Global life insurance premiums fell in 2011, while prices began to harden in some markets and premiums grew for non-life insurance products, according to a new report.
Swiss Re, Armonk, N.Y., published this finding a new sigma study, “World Insurance in 2011: Non-Life Ready for Take-Off.” The study contains Swiss Re Economic Research & Consulting estimates and provisional data released by supervisory authorities and insurance associations.
Direct life insurance premiums declined 0.8% in real terms, the report says. However, direct premiums reached a record high of USD $5 billion in nominal terms, increasing 6% over 2010, as the U.S. dollar depreciated against the major currencies.

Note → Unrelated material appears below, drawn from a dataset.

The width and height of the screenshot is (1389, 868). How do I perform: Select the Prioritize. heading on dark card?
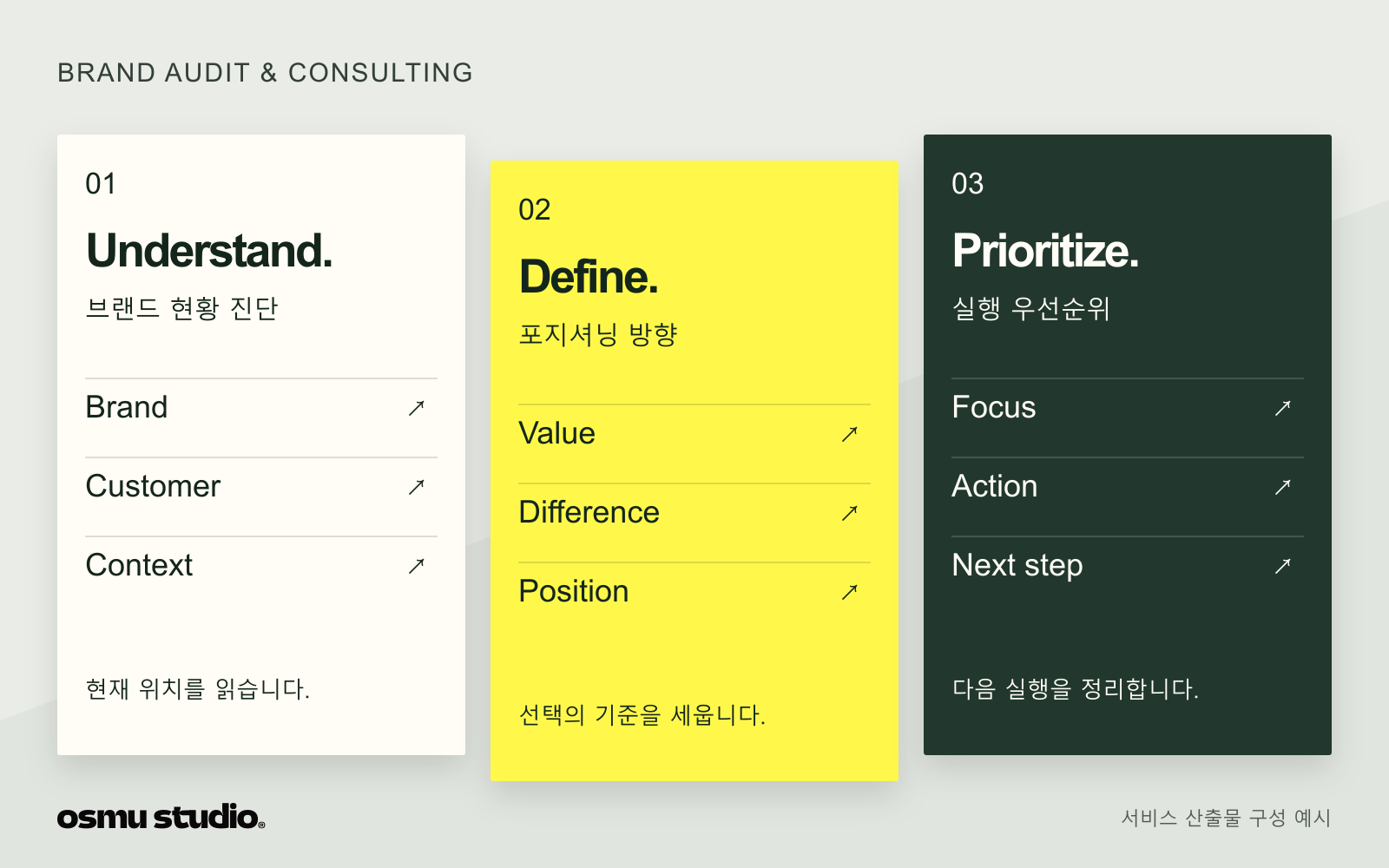(1045, 251)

Global life insurance premiums shrank 2.7% and advanced markets—among them life-insurance funded wealth transfer, business, and charitable planning solutions—dipped 2.3%. The sharpest decline in the advanced markets spaced was observed in Western Europe, which plummeted 9.8%.
Accounting for much of the decline in Europe, the study says, were contractions of premiums in the U.K., as well as of in-force premiums in Germany, Italy, Portugal and Spain.

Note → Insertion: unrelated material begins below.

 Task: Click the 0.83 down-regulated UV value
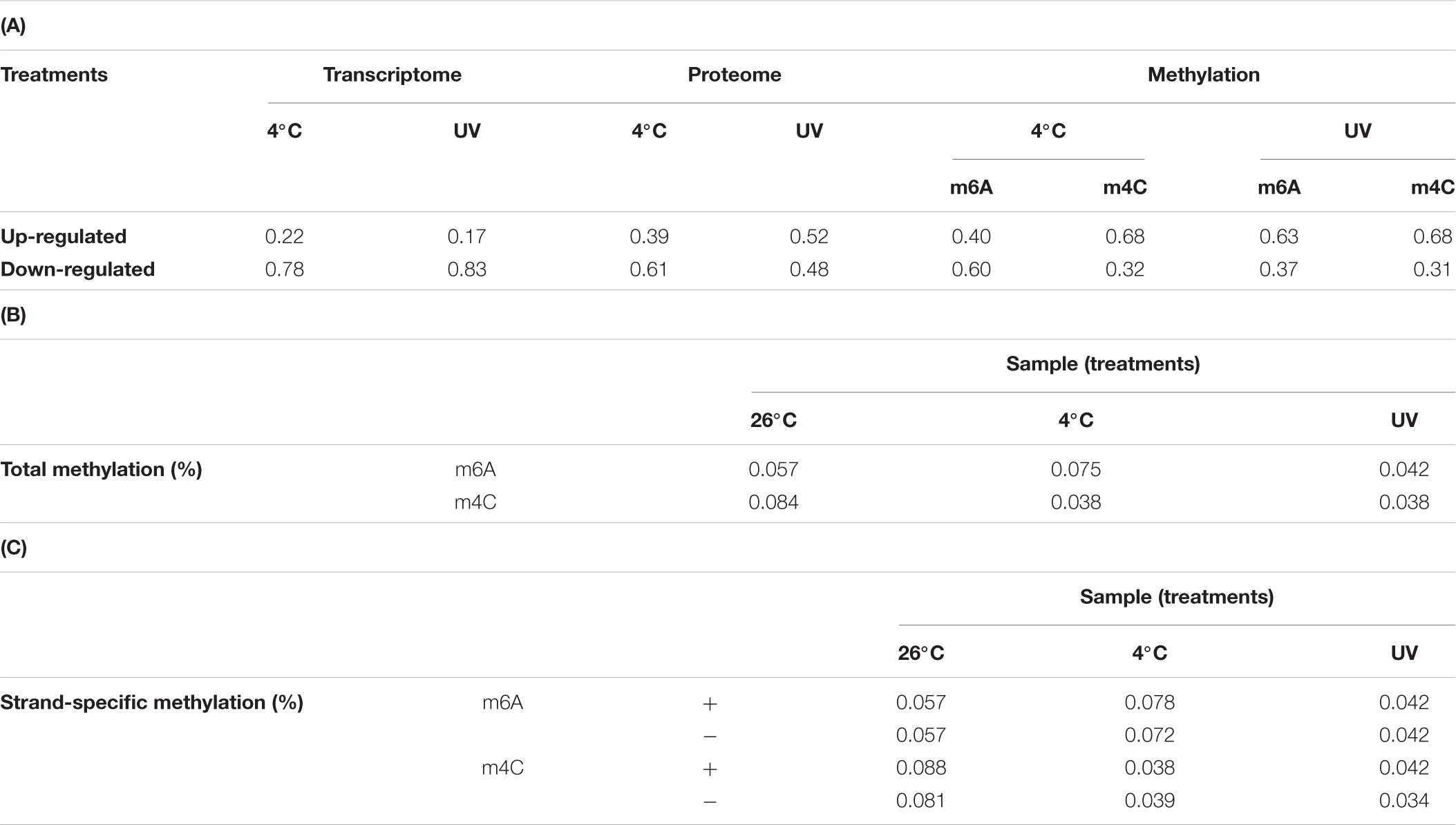point(466,269)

Meanwhile, premiums for the U.S. market grew moderately at 2.9%. Japan and the newly industrialized Asian countries ticked up 4.4%, well above their ten-year average.
Life insurance premiums in emerging markets dipped the most, declining 5.1%.

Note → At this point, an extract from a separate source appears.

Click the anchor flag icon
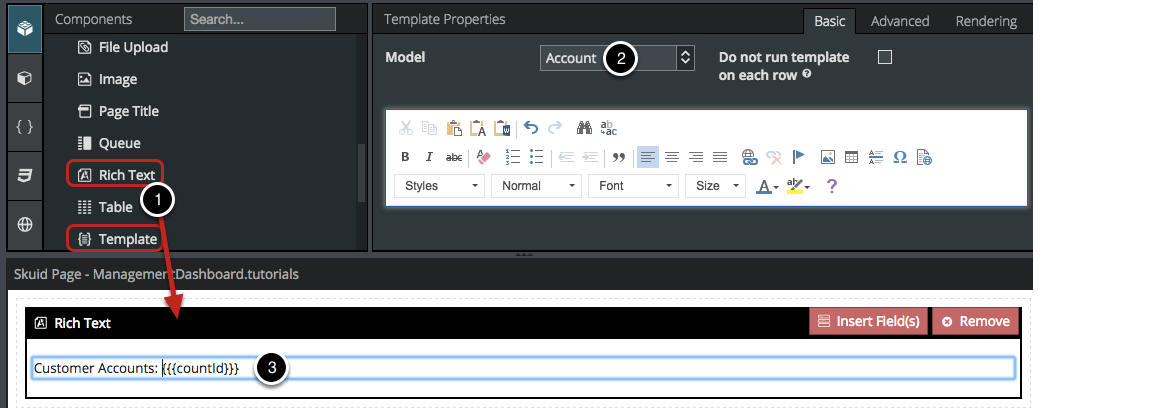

The study observes that life insurance premiums accounted for 57% (USD $2.6 billion) of total premiums in 2011. That’s down slightly from the 58% recorded in 2010.
The share is higher in advanced economies (58%) than in emerging markets (52%), mainly due to the low share of life insurance in the Middle East and Central and Eastern Europe, the study says.
Global non-life insurance premiums grew a moderate 1.9% in 2011. In advanced markets, the recession in Europe and weak growth in the U.S. kept premium growth to a mere 0.5%.
Emerging markets accounted for the largest decline in non-life insurance premiums worldwide, dropping 9.1%, the study finds.